As a research-intensive institute, the University of Aberdeen heavily relies on High-Performance Computing systems to support its wealth of research. In order to continue its ongoing research, attract new researchers and acquire further funding, they were forced to upgrade their facilities and enlisted OCF to build a new High-Performance Computing system. The resulting product, Maxwell, boasts twenty times more storage space than its previous system.

THE CHALLENGE

It’s estimated that approximately only 1 per cent of the Earth’s biodiversity is easily
culturable in a laboratory, which means there is actually very little knowledge on most living organisms on the planet. As researchers pursue the various secrets of Earth’s biodiversity, the need for a powerful High-Performance Computing system became ever more apparent. So, as part of the University’s mission to improve its facilities for both staff and students, it invested in a new supercomputer to power its various research programs, and High-Performance Computing experts OCF delivered.


REAL WORLD APPLICATION

The supercomputer is named Maxwell after James Clerk Maxwell, a famed Scottish theoretical physicist whose theories and research paved the way for Einstein’s theory of relativity and the study of Quantum Mechanics.

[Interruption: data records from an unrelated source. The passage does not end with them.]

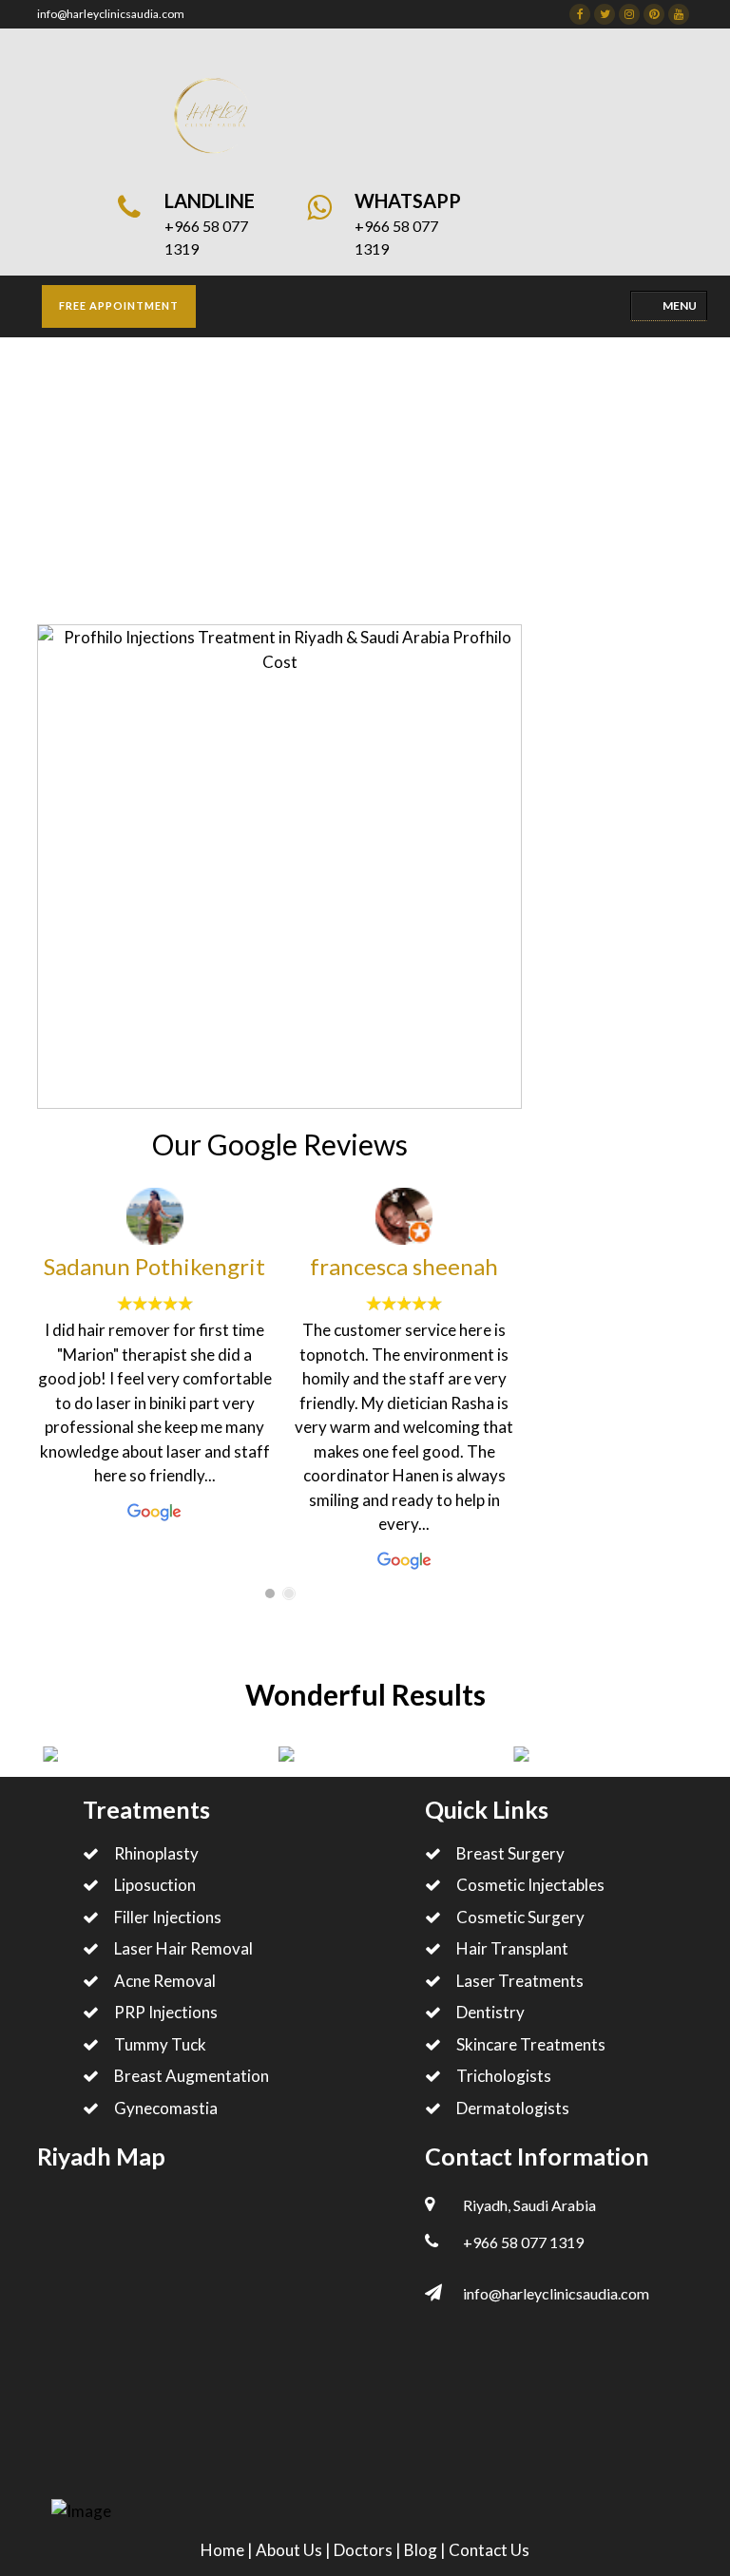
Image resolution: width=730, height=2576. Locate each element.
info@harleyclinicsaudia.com (110, 14)
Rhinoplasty (156, 1853)
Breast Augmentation (191, 2076)
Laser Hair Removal (183, 1948)
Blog (422, 2550)
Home (57, 509)
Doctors (364, 2550)
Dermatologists (512, 2108)
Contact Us (489, 2550)
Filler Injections (167, 1917)
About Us (290, 2550)
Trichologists (503, 2076)
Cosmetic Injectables (530, 1885)
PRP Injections (166, 2012)
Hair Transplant (512, 1948)
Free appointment (119, 305)
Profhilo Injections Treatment (357, 509)
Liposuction (155, 1885)
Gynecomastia (166, 2108)
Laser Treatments (520, 1981)
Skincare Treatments (167, 509)
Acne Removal (165, 1981)
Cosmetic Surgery (520, 1917)
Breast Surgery (510, 1853)
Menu (680, 305)
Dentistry (490, 2012)
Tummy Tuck (160, 2044)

Maxwell comprises four Lenovo ThinkSystem SD530 servers, 40 compute nodes and ThinkParkQ-supported BeeGFS Parallel FileSystem hosted on Lenovo Servers and storage and NVIDIA GPUs. An OpenSource Software Stack and a Remote HPC Admin Managed Service were also provided by OCF.

Maxwell provides a centralised High-Performance Computing system for the entire university and has applications in medicine, biological sciences, engineering, chemistry, maths and computer science. However, perhaps its most prominent use is in supporting groundbreaking research at the University of Aberdeen’s Centre of Genome-Enabled Biology and Medicine (CGEBM).

Using Maxwell, the University’s researchers can study the microbiomes of a vast array of ecosystems, from the human gut to deep-sea sediments, Scottish aquaculture, as well as soil and bioreactors to aid in the production of environmentally friendly and sustainable biofuels.

These findings can provide researchers with new insight into important biological
processes such as antimicrobial drug resistance; pathogen detection, evolution and virulence; mechanisms of drug efficacy and toxicity; development; inflammation; tumorigenesis; nutrition and satiety; and degradation of hydrocarbons.

Dr Elaina Collie-Duguid, CGEBM Manager, said:

  “Genomics is a dynamic discipline that rapidly evolves into new applications and approaches to interrogate complex systems. The new HPC cluster, with its expanded capacity and advanced GPU capabilities, enables us to use new analysis methods and work at a much quicker rate than before. It really is an exciting time for genomics, which is revolutionizing the study of organisms and complex ecosystems to address issues of global importance, and HPC is a critical tool for analysis of these data.”

And it’s not only the University that is reaping the benefits of Maxwell’s processing
power. Scotia Biologics, an Aberdeen-based research company, has been working closely with the CGEBM and is able to generate a more comprehensive dataset using genomics thanks to Maxwell’s speed capacity.

Keith Charlton, the CEO of Scotia Biologics, commented:

     “As part of our drive to introduce new services to offer to the life sciences sector, Scotia is developing phage display library capabilities based around a growing number of animal species. With access to Maxwell, we’ve been able to quickly generate a large volume of data relatively inexpensively whilst significantly advancing our R&D program.”